A l’ère de la révolution numérique, il est tentant de faire des nouvelles technologies la réponse unique aux défis soulevés par cette catégorie de distance. Remplir les voitures grâce aux algorithmes ? Tentant mais fragile tant la complexité des questions soulevées ici ne saurait être soluble dans une pensée magique aussi confortable qu’illusoire. Si le numérique apporte de nouveaux outils de connaissance, de calcul d’itinéraires ou de gestion du trafic, il ne saurait résoudre à lui seul la congestion ou la pollution. Nouvel outil au service de l’action publique en matière de mobilité, il ne peut dispenser celle-ci d’une action durable sur l’espace physique, sur le financement et sur la gouvernance des mobilités.

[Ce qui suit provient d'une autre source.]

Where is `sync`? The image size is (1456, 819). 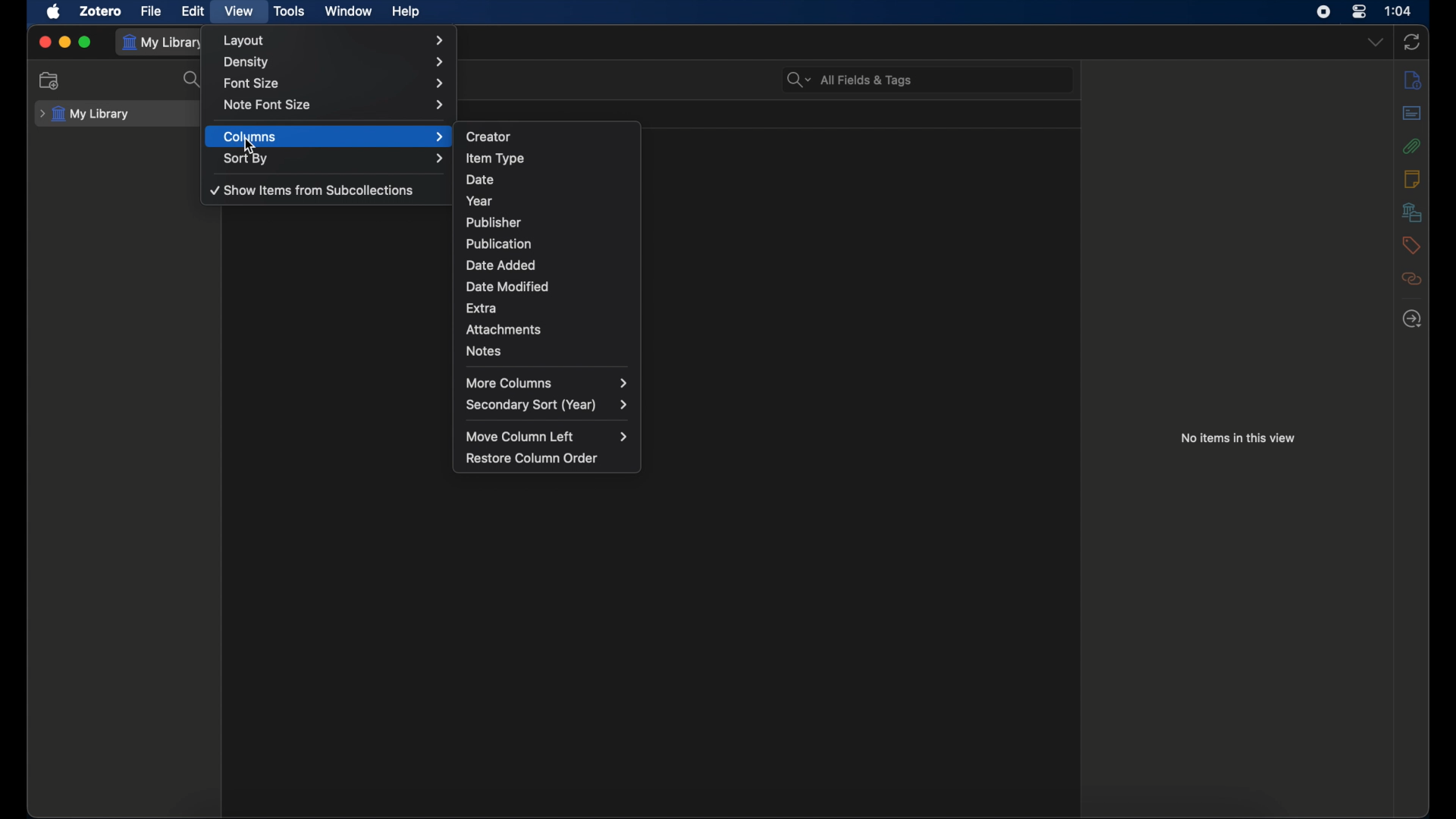
sync is located at coordinates (1412, 42).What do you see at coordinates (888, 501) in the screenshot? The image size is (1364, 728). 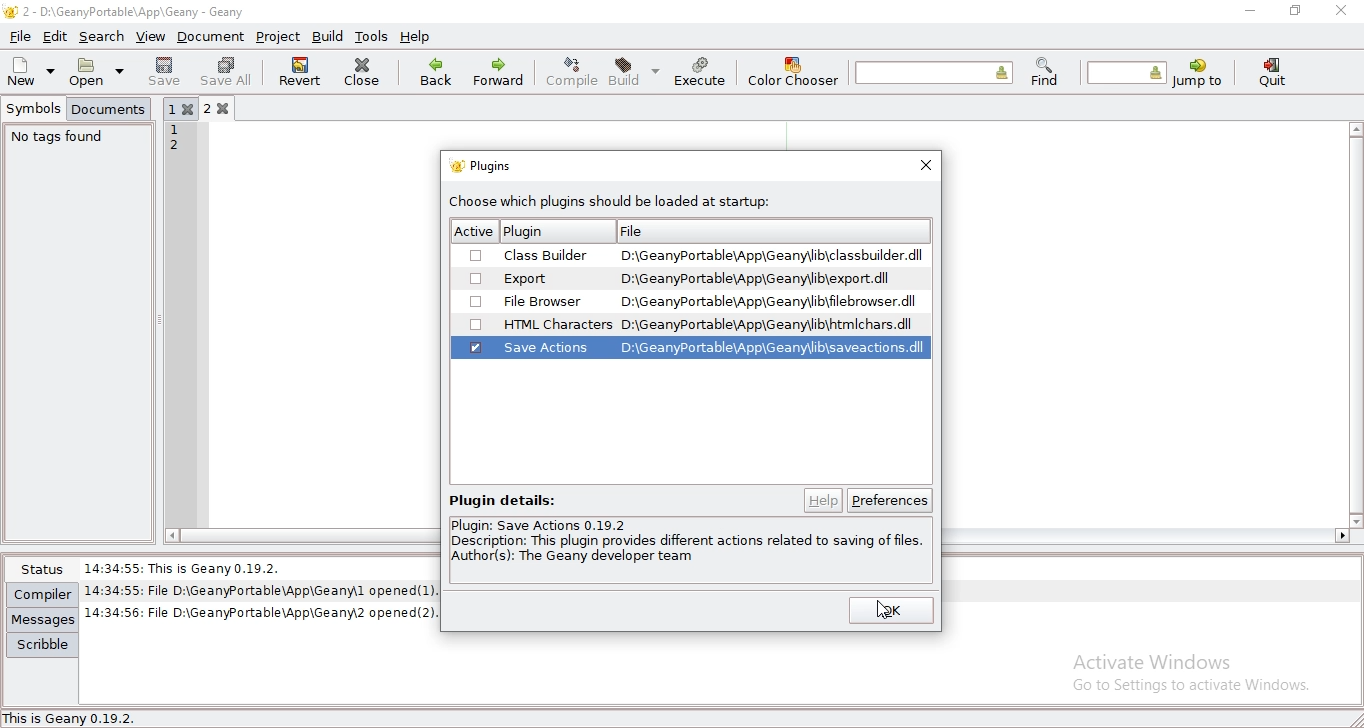 I see `preferences` at bounding box center [888, 501].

Dans ce contexte, et alors que le projet de loi Mobilité à venir entend donner la priorité aux transports du quotidien, il est temps de donner à ces mobilités orphelines le portage technique, institutionnel et politique qui leur manque.

Agir sur ces mobilités, c’est d’abord mieux les connaître : or, dans les zones peu denses, qui échappent aux autorités organisatrices de mobilité, souvent exclusivement axées sur le transport en commun, les données sont éparses. Nos habitudes de mobilité dans ces territoires sont dans l’angle mort de la collecte des données sur nos déplacements. C’est ensuite repenser l’organisation des autorités organisatrices au-delà des frontières administratives. Les bassins de vie doivent être centraux dans la réorganisation d’un système organisé autour des besoins et des usages, y compris automobiles. Agir sur ces mobilités orphelines, c’est encore traiter de front les questions de financement et la baisse continue du coût d’usage de la voiture. C’est enfin favoriser l’émergence de nouveaux usages en travaillant sur l’infrastructure physique. Aujourd’hui, la route est le seul réseau en capacité de fonctionnement à n’être pas saturé en nombre d’usagers, tout en l’étant en nombre de voitures. Or, sur une majorité d’axes, l’infrastructure ne fait pas de distinction entre les modes vertueux et les autres : bien que préférables du point de vue de l’optimum collectif, les bus et covoitureurs subissent les effets dans la congestion au même titre qu’un autosoliste. En la matière, le dialogue est pourtant fécond entre outils numériques et aménagements physiques.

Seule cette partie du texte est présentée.